### WHAT YOU NEED TO DO
Please go line by line through the material and copy each one containing the word "computer".

### EXERCISE INPUTS
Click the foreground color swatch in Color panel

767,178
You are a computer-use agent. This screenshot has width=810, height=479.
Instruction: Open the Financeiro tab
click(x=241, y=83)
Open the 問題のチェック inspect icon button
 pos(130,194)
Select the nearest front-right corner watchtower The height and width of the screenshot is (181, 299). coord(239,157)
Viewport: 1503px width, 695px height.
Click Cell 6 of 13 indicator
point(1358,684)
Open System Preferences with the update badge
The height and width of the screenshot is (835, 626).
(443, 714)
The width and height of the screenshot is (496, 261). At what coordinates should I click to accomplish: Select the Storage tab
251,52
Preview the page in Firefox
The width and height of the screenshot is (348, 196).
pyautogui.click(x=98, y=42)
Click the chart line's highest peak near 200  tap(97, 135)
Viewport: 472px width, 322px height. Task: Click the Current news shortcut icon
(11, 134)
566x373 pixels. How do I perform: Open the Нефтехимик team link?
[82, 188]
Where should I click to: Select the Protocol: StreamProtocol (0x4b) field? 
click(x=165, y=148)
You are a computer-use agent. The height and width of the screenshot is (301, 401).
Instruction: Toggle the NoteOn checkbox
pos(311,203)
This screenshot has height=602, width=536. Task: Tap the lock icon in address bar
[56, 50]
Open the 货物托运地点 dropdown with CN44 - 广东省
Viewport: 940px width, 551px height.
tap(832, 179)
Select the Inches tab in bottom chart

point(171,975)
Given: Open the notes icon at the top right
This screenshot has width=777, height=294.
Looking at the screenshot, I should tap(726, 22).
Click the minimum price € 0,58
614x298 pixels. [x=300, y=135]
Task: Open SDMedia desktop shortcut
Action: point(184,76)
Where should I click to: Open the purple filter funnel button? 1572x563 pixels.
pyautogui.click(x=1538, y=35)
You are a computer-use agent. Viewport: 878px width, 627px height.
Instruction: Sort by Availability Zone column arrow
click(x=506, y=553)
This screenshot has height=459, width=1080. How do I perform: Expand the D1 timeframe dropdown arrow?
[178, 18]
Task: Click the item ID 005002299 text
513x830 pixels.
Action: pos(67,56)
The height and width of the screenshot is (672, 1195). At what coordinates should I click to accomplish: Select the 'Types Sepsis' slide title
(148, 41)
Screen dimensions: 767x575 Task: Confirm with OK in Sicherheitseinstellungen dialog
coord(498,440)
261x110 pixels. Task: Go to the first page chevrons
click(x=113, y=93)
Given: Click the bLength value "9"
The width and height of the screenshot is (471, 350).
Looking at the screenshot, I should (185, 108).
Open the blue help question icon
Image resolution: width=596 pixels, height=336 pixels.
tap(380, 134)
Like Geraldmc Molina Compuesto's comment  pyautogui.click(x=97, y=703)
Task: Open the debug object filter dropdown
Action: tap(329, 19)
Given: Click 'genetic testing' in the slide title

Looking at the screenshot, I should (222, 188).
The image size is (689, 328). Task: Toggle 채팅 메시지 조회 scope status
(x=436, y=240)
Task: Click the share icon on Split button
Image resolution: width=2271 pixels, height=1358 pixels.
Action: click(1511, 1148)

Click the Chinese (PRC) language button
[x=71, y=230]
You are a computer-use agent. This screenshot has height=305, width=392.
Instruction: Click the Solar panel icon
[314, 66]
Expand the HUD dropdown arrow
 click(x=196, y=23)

### WRITTEN REPLY
You are a computer-use agent. This screenshot has width=810, height=479.
You are a computer-use agent. The height and width of the screenshot is (301, 401).
You are a computer-use agent. Viewport: 878px width, 627px height.
You are a computer-use agent. This screenshot has height=305, width=392.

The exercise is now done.